I firmly believe that the efforts to make this torture issue the center piece of discussion is an overt attempt to castrate our government, to paralyze it in the future, to take away our will to "use the big stick" even defend ourselves. That may seem to be an over simplification, but I firmly believe that sometimes simplification is needed. (You Georgetown types make things so complex our nation couldn't decide to pee in its pants if it discovered they were on fire.) A JOKE! LOL
The Blackwater men knew the job was dangerous when they took it. Their deaths, though regrettable, were not unpredictable. They were, perhaps if you would allow, there trying to do some good for the people of Felluja... in the long run. They were protecting diplomats. To equate their presence and mission to the intent and acts that took place on 9/11 is not credible. To equate beheadings, burnings, mutilations with waterboarding is a stretch too. The visural nature of the Islamic fanatics is certainly different. I don't believe we should put it aside and consider it some "little theological oddity."

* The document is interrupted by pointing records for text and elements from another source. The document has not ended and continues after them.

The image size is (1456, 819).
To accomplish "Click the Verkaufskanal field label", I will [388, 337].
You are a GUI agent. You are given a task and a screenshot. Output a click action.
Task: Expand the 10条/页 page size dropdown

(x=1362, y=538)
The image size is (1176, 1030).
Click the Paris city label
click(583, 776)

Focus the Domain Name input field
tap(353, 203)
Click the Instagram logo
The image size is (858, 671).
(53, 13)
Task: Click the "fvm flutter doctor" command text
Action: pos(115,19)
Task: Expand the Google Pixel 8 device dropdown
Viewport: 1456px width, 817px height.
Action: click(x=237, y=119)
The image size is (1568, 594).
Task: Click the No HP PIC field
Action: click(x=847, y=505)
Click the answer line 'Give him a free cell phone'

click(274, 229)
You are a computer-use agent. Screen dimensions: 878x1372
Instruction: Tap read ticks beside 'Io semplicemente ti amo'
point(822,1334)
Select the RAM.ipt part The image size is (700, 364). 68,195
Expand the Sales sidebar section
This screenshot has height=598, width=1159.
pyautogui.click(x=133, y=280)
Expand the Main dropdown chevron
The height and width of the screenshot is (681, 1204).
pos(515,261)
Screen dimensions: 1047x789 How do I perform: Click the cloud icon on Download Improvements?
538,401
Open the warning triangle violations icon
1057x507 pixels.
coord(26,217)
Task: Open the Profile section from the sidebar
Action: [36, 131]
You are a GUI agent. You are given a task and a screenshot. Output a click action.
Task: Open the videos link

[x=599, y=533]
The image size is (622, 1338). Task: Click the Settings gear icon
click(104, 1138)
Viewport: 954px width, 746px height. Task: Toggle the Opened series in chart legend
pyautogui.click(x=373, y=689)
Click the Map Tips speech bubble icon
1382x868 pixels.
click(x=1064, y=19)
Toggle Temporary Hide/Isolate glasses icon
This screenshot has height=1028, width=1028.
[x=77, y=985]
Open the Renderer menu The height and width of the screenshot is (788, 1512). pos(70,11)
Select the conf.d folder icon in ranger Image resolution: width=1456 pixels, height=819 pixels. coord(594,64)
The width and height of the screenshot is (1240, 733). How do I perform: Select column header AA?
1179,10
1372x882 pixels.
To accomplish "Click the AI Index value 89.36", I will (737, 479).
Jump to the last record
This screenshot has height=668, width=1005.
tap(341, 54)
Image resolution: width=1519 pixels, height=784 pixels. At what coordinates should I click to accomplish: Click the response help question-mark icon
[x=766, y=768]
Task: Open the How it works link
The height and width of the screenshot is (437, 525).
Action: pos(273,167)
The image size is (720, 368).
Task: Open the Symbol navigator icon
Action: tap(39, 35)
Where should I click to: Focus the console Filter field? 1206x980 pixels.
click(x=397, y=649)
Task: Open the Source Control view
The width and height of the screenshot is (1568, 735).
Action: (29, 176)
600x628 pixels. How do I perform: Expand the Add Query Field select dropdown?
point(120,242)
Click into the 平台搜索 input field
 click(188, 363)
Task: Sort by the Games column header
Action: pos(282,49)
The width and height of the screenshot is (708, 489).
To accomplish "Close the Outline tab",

We've been fighting to avoid the next WWII since that war ended. I didn't bring WWII up in my piece, I brought up Pol Pot. That is brutality. That was 9/11. We sat still on Cambodia, didn't beat up a soul. Didn't lift a finger. 2 million butchered. NO MAS.
My view, Mr. Bush, Mr. Cheney, the Joint Chiefs, Senate, House lanced a boil that needed to be lanced. The focus of the world needs to be on Islamic terror and modernity. If it is on waterboarding we are doomed to repeat 9/11. Cleaning up a lanced boil is always messy.